Provided data ▸
----

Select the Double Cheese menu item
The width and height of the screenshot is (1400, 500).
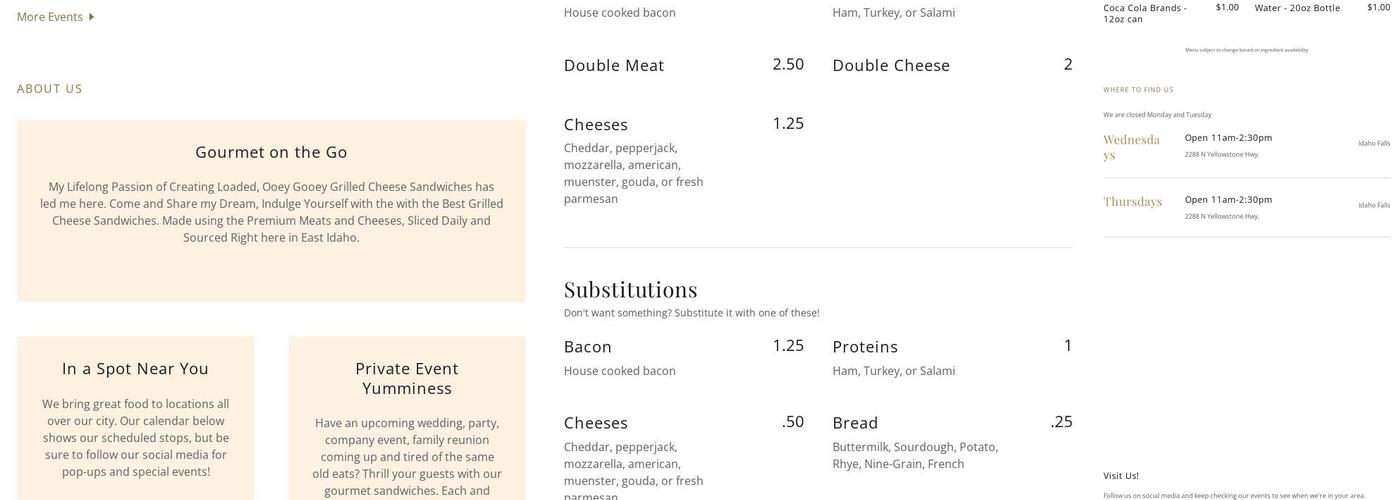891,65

----

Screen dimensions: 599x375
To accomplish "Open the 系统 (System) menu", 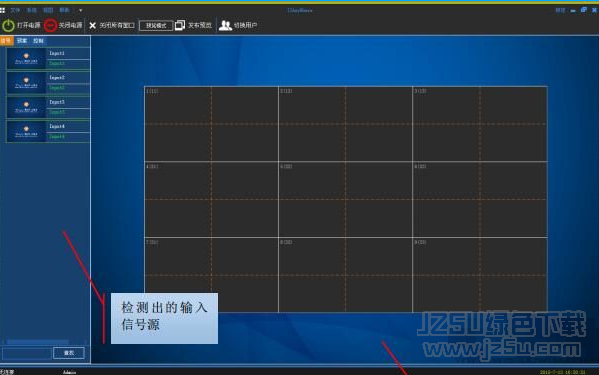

----

Required task ▸ Set down the lines word for word, starting at the line that contains "Screen dimensions: 599x375" and ending at the line that contains "the 系统 (System)". Leave the pictures out.

Expected answer ▸
Screen dimensions: 599x375
To accomplish "Open the 系统 (System) menu", 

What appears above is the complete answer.